A 16-year-old boy presented with generalized tonic-clonic seizure that lasted for 2 minutes. Projectile vomiting and right-side motor weakness with hypoesthesia followed the seizure event. The patient had a 3-year history of severe headaches, though brain magnetic resonance imaging (MRI) 1 year prior to the event showed no abnormality. Fever and myalgia with upper respiratory symptoms occurred 2 weeks before the seizure. The patient’s height was 179 cm (90th percentile), and weight was 106.3 kg (>97th percentile). Brain MRI revealed T2 high-signal intensity lesions in the left parietal, right frontal, and right temporal areas, associated with patch contrast enhancement (
Figure 1A–
D). Whole blood white blood cell (WBC) count was elevated (10,420/mm
3). Serum C-reactive protein (CRP) and erythrocyte sedimentation rate (ESR) were increased; CRP, 0.99 mg/dL (reference range, 0–0.5 mg/dL) and ESR, 31 mm/hr (reference range, 0–9 mm/hr). Cerebrospinal fluid (CSF) examination showed normal WBC count and protein level; WBC, 4/mm
3 and protein, 35 mg/dL. CSF cytospin showed no evidence of malignancy. Serum antinuclear antibody, antineutrophil cytoplasmic antibody, rheumatoid factor, and antiphospholipid antibodies were all negative. Complements 3 and 4 were within normal limits. Anti-aquaporin 4 antibody and antimyelin oligodendrocyte glycoprotein antibody results were negative. CSF viral polymerase chain reaction studies including Epstein-Barr virus, herpes simplex 1 and 2 viruses, and human herpesvirus 6 were negative. Serum immunoglobulin G antibodies to
Taenia solium and
Sparganums were negative. Because we were under the impression that the patient had an acute demyelinating syndrome, such as acute disseminated encephalomyelitis (ADEM) or autoimmune encephalitis, he was treated with steroid pulse therapy (methylprednisolone, 1,000 mg/day for 3 consecutive days) and subsequent oral steroid maintenance. After steroid treatment, his headache was improved, and there were no additional seizure events.
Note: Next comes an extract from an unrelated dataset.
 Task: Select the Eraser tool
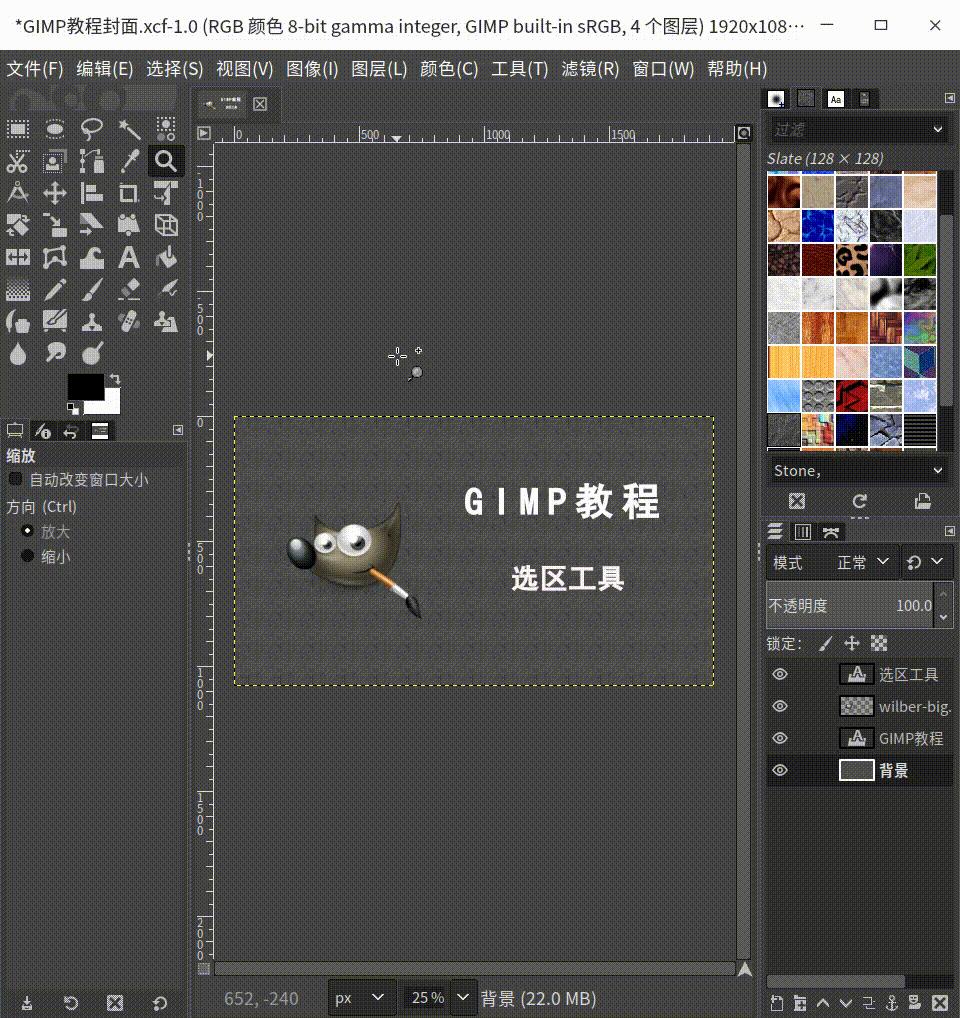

However, 1-month follow-up MRI after steroid pulse therapy showed aggravation of the lesions (
Figure 1E–
H). Open brain biopsy of the left parietal lobe was performed, and the results showed infiltration of lymphoplasma cells, histiocytes, T-cells, and B-cells around the small blood vessel walls. Parenchymal necrosis (granuloma) of the brain was observed along with inflammation, consistent with the vasculitis noted on histopathology (
Figure 2). Transfemoral cerebral angiography showed no steno-occlusive lesions or abnormal collateral vessels on cerebral and vertebral arteries. The patient received four monthly intravenous cyclophosphamide (1,000 mg/dose at each cycle) treatments along with oral steroid maintenance. He remained symptom-free, and brain MRI following the two initial cycles of cyclophosphamide and the four subsequent cycles of cyclophosphamide revealed marked improvement of the lesions (
Figure 1I–
L and
1M–
P, respectively). Six months after completing the final four cycles of cyclophosphamide, no recurred lesions were observed (
Figure 1Q–
T).
This study was performed under the principles of the Declaration of Helsinki, and informed consent was obtained from the patient and his parents.